> [RECORDS SHOWN]:
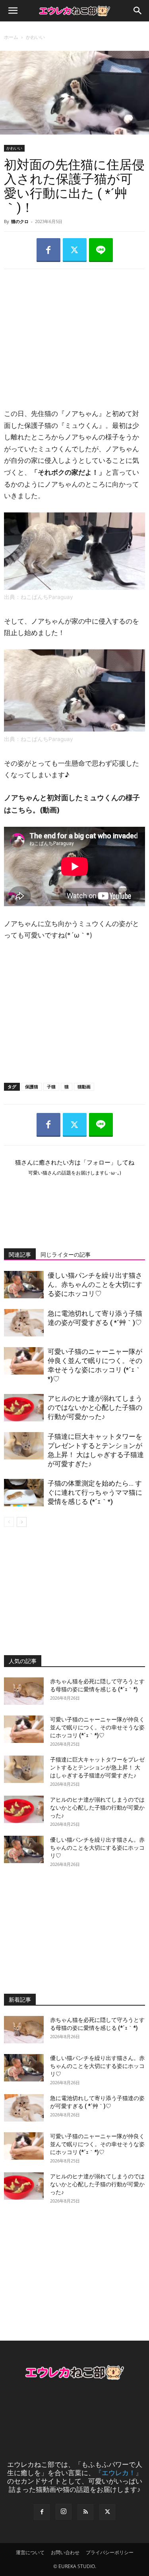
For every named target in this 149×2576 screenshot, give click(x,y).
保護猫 (31, 1087)
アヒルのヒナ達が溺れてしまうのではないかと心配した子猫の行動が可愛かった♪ (95, 1407)
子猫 (51, 1087)
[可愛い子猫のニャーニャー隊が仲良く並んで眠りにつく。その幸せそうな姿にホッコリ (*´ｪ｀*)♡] (24, 1361)
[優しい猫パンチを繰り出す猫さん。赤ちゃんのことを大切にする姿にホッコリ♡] (24, 1284)
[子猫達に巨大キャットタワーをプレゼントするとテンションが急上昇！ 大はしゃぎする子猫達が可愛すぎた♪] (24, 1445)
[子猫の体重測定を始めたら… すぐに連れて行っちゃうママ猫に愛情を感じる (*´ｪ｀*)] (24, 1492)
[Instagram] (64, 2512)
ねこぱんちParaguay (47, 597)
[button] (12, 10)
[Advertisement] (74, 331)
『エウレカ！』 (118, 2472)
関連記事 (20, 1254)
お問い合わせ (65, 2552)
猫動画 (84, 1087)
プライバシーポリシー (110, 2552)
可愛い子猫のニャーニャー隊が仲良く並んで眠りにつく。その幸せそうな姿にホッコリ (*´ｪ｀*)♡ (97, 1727)
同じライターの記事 (66, 1254)
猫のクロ (20, 221)
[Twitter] (75, 250)
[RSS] (85, 2512)
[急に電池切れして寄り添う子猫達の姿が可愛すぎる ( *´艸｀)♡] (24, 1322)
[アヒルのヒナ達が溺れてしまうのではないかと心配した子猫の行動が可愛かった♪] (24, 1407)
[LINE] (101, 250)
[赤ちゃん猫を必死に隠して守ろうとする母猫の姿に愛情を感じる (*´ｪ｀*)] (24, 1691)
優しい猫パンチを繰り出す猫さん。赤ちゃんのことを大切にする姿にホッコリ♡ (95, 1284)
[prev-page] (9, 1522)
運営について (30, 2552)
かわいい (35, 37)
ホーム (11, 37)
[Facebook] (48, 250)
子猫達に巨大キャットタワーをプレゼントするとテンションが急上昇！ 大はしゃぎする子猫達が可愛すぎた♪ (97, 1767)
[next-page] (22, 1522)
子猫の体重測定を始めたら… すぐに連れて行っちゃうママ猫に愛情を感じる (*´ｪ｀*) (95, 1492)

> [EXERCISE DIRECTIONS]: Go through the data and show every line where "すぐに連れて行っちゃうママ猫に愛情を感じる" occurs.

> [RESULT OF THE TASK]:
[子猫の体重測定を始めたら… すぐに連れて行っちゃうママ猫に愛情を感じる (*´ｪ｀*)] (24, 1492)
子猫の体重測定を始めたら… すぐに連れて行っちゃうママ猫に愛情を感じる (*´ｪ｀*) (95, 1492)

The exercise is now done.